MINNEAPOLIS - In so many ways this major change isn't so major at all, women have been fighting for this country for over a decade and paying the ultimate sacrifice.

152 women have been killed in Iraq and Afghanistan, more than 800 wounded.

But the devil has been in the details, they have not officially been deployed to the front lines.

That rule has been in effect for 20 years but after Thursday's announcement by the Department of Defense allowing women to apply for combat roles, 237-thousand combat jobs will open up to women.

And to win those jobs, women will have to pass the physical standards those jobs demand.

"Oh they have to. The standard doesn't change because they are a woman," U.S. Army Master Sgt. Jerimiah Gan said Thursday.

We wanted to ask veterans, those who saw combat in ugly wars of old what they thought.
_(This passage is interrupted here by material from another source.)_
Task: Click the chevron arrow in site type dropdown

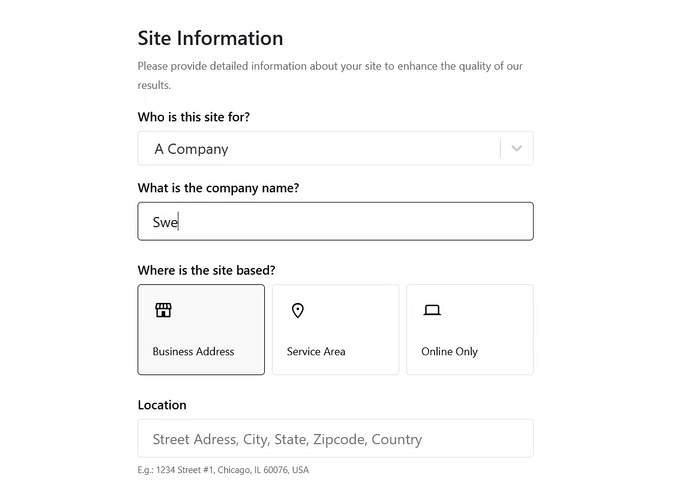Action: (517, 148)

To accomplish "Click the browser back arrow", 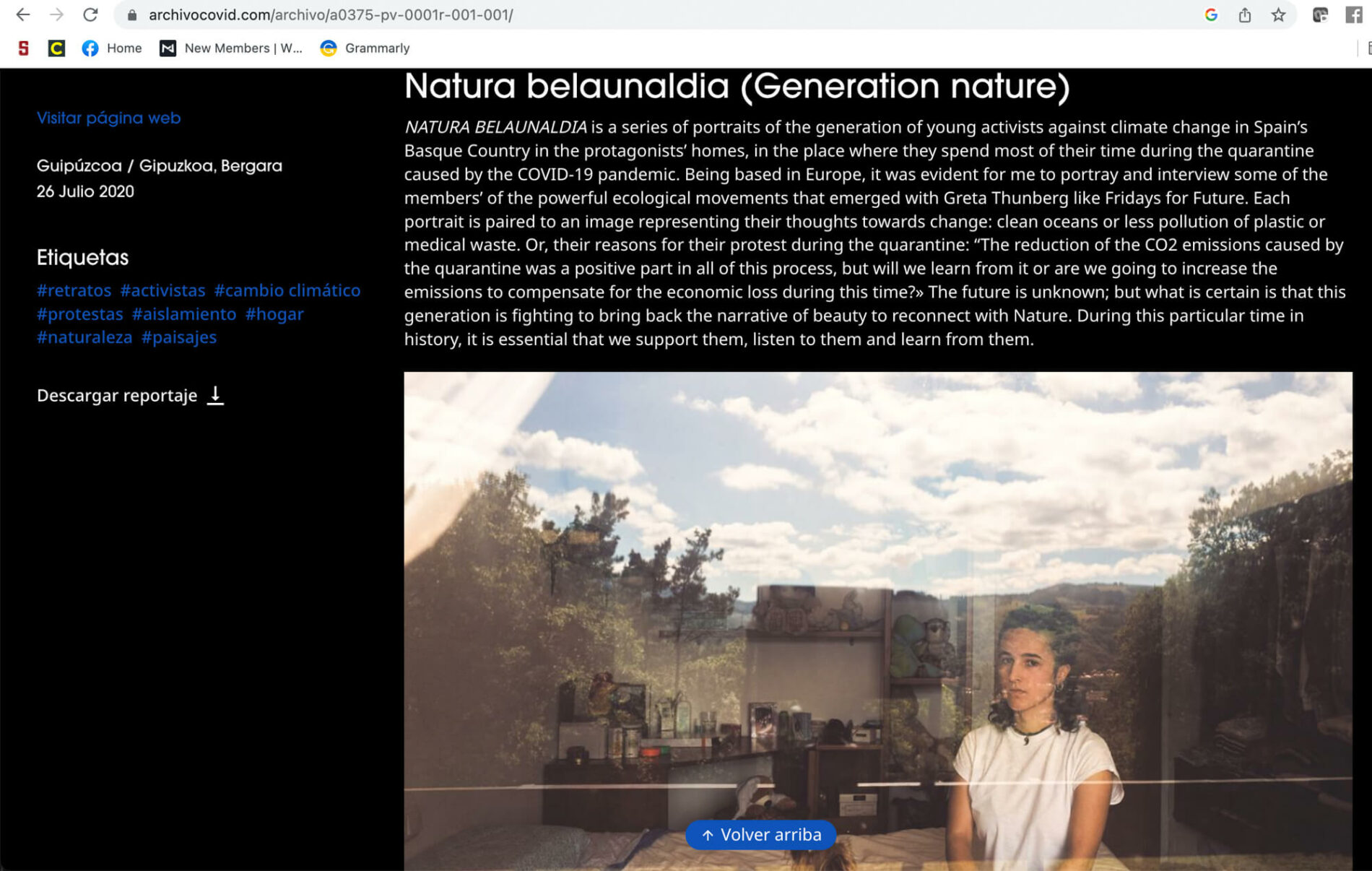I will tap(22, 14).
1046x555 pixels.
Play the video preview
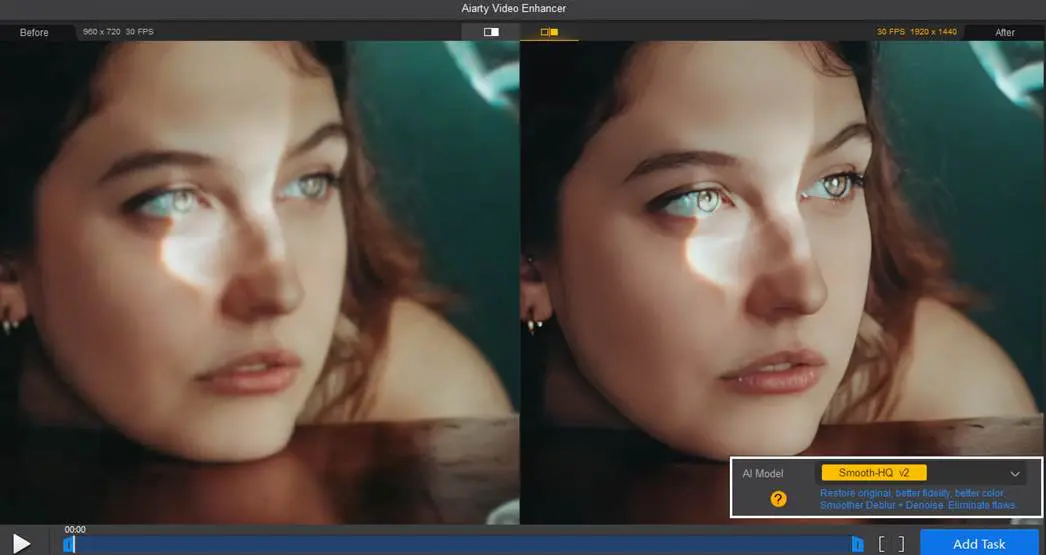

And what we heard was nearly unanimous.

"You know if a woman wants to pursue and course in the service I think she has the right," U.S. Army Vietnam Veteran Doug Doerfler said.

"They have been serving beside us for decades so if they can do the job I don't see why not," U.S. Marine Corps Gulf War Veteran Chris Anderson said.

"I think that anybody that is qualified and has the patriotism to join the armed services should be allowed to do so," U.S. Navy Vietnam Veteran Pat McCauley said.

All but one of the Veterans at the VFW in Bloomington on this night voted yes.

The dissenting vote just couldn't get past what he knows is combat as he saw it on the front lines, in his past.

"I think of it in terms of my wife my mom my daughters; they shouldn't have to go thru that they just shouldn't have to go thru that," a somber U.S. Army Vietnam Veteran, John Crary said.

Come tomorrow the course of history will change again.

And women will get the rights they fought for, to fight.